Dyce will present "Collaboration, Collectivity, and Consciousness: Retaining Gradate Students of Color" on Sept. 19, noon - 1 p.m., at the Pleasants Family Assembly Room in Wilson Library on UNC's campus. 

Cherrel Miller Dyce, assistant professor of education at Elon University and a faculty fellow for the Center for Race, Ethnicity and Diversity Education, has been selected as the Diversity and Student Success fall speaker for University of North Carolina graduate students. 

Cherrel Miller-Dyce, assistant professor of education
A social justice advocate, mentor and social theorist, Dyce believes in uplifting marginalized communities through education. She emphasizes cultural competence, diversity, social justice and critical self-reflection in all of her research projects. Her areas of study include educational inequities, particularly black males in education and the educational outcomes for students of color, pairing her interest with the founding of service programs at local Alamance County elementary schools.

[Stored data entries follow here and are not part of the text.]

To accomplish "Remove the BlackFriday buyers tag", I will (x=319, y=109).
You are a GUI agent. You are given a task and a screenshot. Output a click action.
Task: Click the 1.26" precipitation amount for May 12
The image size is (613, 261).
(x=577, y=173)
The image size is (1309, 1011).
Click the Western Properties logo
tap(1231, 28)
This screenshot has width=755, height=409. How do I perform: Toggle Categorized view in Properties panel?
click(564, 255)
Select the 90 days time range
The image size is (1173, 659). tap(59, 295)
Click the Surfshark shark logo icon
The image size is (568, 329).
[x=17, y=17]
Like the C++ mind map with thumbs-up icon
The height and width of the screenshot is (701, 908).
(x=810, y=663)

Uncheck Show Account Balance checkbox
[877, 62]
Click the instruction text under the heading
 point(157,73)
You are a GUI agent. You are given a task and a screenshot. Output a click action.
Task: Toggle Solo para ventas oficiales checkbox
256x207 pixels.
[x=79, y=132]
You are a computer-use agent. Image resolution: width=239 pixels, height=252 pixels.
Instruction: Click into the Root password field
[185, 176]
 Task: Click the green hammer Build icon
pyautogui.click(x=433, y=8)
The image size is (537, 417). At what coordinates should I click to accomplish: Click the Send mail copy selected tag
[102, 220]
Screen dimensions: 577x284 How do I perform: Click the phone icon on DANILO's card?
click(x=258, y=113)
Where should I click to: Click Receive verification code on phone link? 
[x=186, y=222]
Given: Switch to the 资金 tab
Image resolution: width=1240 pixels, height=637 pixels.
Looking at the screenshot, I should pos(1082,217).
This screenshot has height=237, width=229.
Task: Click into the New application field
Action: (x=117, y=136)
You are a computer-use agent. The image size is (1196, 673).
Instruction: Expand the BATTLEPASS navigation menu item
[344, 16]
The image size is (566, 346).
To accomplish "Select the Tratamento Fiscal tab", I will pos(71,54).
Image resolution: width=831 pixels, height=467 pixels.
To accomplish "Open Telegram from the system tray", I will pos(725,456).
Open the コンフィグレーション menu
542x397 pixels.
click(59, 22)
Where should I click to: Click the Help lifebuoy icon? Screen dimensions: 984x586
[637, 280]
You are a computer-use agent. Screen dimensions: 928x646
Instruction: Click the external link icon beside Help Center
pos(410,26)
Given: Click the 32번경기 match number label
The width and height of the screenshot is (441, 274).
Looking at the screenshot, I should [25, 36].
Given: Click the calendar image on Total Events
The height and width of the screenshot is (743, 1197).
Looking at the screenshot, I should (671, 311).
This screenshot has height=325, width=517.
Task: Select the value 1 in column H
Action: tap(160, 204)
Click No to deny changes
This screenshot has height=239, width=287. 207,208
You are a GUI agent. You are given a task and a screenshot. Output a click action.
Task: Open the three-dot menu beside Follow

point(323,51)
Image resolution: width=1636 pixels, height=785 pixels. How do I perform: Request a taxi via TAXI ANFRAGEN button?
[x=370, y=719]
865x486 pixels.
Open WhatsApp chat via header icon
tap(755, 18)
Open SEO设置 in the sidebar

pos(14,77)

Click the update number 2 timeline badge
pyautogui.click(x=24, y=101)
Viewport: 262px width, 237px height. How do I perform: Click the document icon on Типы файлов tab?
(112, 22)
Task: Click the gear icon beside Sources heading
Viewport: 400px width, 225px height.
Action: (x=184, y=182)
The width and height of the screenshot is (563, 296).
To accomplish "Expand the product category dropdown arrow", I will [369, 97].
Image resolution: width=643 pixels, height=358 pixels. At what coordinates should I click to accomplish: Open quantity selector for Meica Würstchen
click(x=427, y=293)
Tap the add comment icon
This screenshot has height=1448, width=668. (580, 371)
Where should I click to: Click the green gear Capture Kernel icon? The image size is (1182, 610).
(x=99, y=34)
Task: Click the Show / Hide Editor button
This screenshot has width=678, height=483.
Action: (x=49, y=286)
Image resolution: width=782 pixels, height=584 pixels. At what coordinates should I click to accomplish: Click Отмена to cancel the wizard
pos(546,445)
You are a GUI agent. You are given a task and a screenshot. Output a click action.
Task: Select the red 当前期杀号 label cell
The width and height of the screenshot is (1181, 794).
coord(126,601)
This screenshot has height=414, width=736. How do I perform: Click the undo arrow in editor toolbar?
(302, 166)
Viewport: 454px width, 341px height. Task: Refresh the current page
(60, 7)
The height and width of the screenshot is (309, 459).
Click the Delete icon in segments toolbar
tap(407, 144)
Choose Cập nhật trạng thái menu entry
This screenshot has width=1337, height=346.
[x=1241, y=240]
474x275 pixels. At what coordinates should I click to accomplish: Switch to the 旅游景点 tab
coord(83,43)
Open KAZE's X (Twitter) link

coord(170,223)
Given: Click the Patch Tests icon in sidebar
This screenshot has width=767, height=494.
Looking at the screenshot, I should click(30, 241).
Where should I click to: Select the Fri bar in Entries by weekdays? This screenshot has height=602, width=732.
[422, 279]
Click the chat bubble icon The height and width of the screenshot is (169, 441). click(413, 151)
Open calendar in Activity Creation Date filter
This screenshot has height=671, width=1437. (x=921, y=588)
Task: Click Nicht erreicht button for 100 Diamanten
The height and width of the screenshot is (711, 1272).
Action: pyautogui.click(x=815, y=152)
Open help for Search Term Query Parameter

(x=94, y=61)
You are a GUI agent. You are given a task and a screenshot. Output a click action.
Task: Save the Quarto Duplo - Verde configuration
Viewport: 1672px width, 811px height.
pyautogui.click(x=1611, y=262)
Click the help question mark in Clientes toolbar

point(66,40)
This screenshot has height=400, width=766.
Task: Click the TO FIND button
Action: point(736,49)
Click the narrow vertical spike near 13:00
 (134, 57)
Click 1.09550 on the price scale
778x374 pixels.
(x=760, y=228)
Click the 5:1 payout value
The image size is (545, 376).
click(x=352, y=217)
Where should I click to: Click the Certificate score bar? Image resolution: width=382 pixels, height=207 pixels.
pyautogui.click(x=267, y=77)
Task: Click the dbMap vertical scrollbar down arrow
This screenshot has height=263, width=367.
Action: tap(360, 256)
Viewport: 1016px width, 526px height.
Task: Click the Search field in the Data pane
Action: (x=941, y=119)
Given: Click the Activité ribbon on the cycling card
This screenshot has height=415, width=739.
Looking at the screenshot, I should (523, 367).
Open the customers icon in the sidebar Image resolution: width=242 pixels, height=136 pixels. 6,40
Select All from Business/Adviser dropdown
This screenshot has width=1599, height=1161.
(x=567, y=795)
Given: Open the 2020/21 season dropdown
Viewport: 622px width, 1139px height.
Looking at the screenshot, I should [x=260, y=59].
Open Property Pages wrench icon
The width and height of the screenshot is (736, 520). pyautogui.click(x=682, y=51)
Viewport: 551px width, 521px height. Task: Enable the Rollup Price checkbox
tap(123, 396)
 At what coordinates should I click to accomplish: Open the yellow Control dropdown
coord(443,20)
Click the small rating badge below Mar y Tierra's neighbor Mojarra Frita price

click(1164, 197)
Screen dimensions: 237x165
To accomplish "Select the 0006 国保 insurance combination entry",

Dyce also researches ways to prepare preservice and in-service teachers to interact with diverse learners and methods to engage educators with diverse families. Dyce studies the educational system all the way from Kindergarten to post-graduate studies to get the most holistic picture of the impact on racially and ethnically diverse communities.

Dyce has received the Outstanding Mentor to Graduate Students Award from the American College Personnel Association. At Elon, she has been recognized with the following awards:  Faculty of the Year, Excellence in Research in the School of Education (May 2016); Black Faculty of the Year from the Black Student Union (April 2015); and Faculty of the Year Award in the African and African-American Studies Program (May 2014).  She has published several articles in the area of diversity and social justice. 

In 2015, Dyce released her co-edited book with Toni Milton Williams, D.I.V.A. Diaries: The Road to the Ph.D. and Stories of Black Women Who Have Endured based on the DIVAS Collective.  The Distinguished, Intellectual, Virtuous, Academic Sistas (DIVAS) Collective was co-founded by Dyce and Williams in 2009 as a support network for black women who were earning their doctoral degrees.